Por que trabalhadores em outros países deveriam se aliar àqueles nos EUA, em nome de quem eles são bombardeados e ocupados? Na medida em que estadunidenses compram o nacionalismo que inevitavelmente segue as maquinações estrangeiras de seu governo, tornam a emergência de um movimento de classe contra a opressão e a exploração impossíveis.
Enquanto isso, a posição dos trabalhadores estadunidenses apenas se deteriora mais. Quando centenas de bilhões de dólares são gastos atacando países ao redor do globo, não estão disponíveis para programas de Bem-Estar Social que poderiam ajudar aqueles em casa. O desperdício de sangue e recursos, o racismo, e os levantes reacionários que acompanham as guerras no estrangeiro ricocheteiam para detrimento dos trabalhadores nos EUA. Em um tempo em que milhões de estadunidenses estão sofrendo com o desemprego e a pobreza, os mais de $2 trilhões gastos na invasão e ocupação do Iraque parecem cada vez mais obscenos.
Tudo isso significa que o movimento trabalhista estadunidense tem um incentivo material para se opor os desejos de guerra de seu próprio governo. É por esta razão que os Socialistas pensam que um movimento internacional da classe trabalhadora contra a guerra e o imperialismo não é apenas necessário, mas também possível.
O Inimigo em Casa
Entretanto, se Socialistas em um país como os EUA se opõem às guerras travadas por seus governos, não significa que eles são pacifistas. – ou seja, que eles se opõem a todas as guerras ou tem uma posição baseada em princípios contra qualquer tipo de violência. A questão é quem está travando a guerra e em nome de quais interesses e políticas.
Como o teórico militar do século XIX Carl von Clausewitz disse, “Guerra é a continuação da política por outros meios.” Clausewitz queria dizer que para entender o caráter de uma dada guerra, você tem de entender quem estava lutando e por quais propósitos. É claro, Clausewitz, um general prussiano nas guerras napoleônicas, não era bem um radical de Esquerda, mas seu ponto básico é um importante para os Socialistas compreenderem.
O movimento socialista quer erradicar a guerra por que ela é brutal e irracional – um desperdício de vida humana e recursos sociais que produz uma devastação enorme. Mas em um mundo cheio de exploração e opressão, é preciso diferenciar entre a violência daqueles lutando para manter a injustiça e aqueles lutando contra a injustiça.

● ● ● ● ●

Cite literalmente o trecho do texto sobre os socialistas e a guerra que vai de "O Inimigo em" até "os Socialistas compreenderem.", incluindo essas duas passagens.

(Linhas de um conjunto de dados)
● ● ● ● ●

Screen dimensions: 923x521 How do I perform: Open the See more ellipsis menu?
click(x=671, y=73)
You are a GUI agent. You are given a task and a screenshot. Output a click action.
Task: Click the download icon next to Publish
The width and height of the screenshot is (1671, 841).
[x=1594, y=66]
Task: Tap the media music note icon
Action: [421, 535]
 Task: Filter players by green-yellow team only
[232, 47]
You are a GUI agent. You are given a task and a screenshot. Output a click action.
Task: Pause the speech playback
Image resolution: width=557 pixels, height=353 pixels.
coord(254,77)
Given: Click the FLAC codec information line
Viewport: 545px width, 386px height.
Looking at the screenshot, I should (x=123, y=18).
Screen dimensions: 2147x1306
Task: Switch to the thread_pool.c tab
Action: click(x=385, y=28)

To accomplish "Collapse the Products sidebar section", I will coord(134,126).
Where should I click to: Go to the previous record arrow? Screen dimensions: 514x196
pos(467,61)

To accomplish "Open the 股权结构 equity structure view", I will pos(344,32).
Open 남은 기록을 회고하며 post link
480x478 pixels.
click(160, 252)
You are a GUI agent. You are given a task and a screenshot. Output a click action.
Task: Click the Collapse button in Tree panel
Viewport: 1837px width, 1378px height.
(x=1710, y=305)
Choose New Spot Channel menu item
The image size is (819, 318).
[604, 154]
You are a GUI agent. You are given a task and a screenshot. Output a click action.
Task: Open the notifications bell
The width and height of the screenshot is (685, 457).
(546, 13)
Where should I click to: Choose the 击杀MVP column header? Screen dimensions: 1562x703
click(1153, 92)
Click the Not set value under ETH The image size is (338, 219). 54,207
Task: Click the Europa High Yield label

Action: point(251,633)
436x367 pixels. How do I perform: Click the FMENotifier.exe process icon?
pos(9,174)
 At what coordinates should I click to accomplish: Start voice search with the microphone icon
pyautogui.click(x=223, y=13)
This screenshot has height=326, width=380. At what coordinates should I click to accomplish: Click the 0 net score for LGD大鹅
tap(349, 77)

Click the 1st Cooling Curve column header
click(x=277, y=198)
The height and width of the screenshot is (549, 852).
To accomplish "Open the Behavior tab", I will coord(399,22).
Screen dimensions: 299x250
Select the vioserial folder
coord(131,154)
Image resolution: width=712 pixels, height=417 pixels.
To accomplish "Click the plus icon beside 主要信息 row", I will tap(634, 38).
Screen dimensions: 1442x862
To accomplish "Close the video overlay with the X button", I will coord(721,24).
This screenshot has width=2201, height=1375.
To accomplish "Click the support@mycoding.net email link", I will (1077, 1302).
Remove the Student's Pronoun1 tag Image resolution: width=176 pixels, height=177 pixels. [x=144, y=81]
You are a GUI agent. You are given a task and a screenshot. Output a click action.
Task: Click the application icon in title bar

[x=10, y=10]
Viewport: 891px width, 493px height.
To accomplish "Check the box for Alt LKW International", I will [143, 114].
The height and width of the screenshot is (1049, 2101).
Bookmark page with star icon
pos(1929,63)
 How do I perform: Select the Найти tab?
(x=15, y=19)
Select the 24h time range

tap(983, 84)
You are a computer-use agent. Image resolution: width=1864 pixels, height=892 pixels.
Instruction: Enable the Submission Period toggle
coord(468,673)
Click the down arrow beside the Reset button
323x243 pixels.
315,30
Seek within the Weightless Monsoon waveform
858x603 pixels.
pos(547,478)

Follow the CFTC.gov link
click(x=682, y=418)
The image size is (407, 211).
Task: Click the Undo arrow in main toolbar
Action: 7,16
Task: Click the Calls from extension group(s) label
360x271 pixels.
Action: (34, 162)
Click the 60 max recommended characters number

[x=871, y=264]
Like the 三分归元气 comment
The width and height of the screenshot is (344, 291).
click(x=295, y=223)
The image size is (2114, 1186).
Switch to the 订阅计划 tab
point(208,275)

● ● ● ● ●

[Resposta da tarefa]:
O Inimigo em Casa
Entretanto, se Socialistas em um país como os EUA se opõem às guerras travadas por seus governos, não significa que eles são pacifistas. – ou seja, que eles se opõem a todas as guerras ou tem uma posição baseada em princípios contra qualquer tipo de violência. A questão é quem está travando a guerra e em nome de quais interesses e políticas.
Como o teórico militar do século XIX Carl von Clausewitz disse, “Guerra é a continuação da política por outros meios.” Clausewitz queria dizer que para entender o caráter de uma dada guerra, você tem de entender quem estava lutando e por quais propósitos. É claro, Clausewitz, um general prussiano nas guerras napoleônicas, não era bem um radical de Esquerda, mas seu ponto básico é um importante para os Socialistas compreenderem.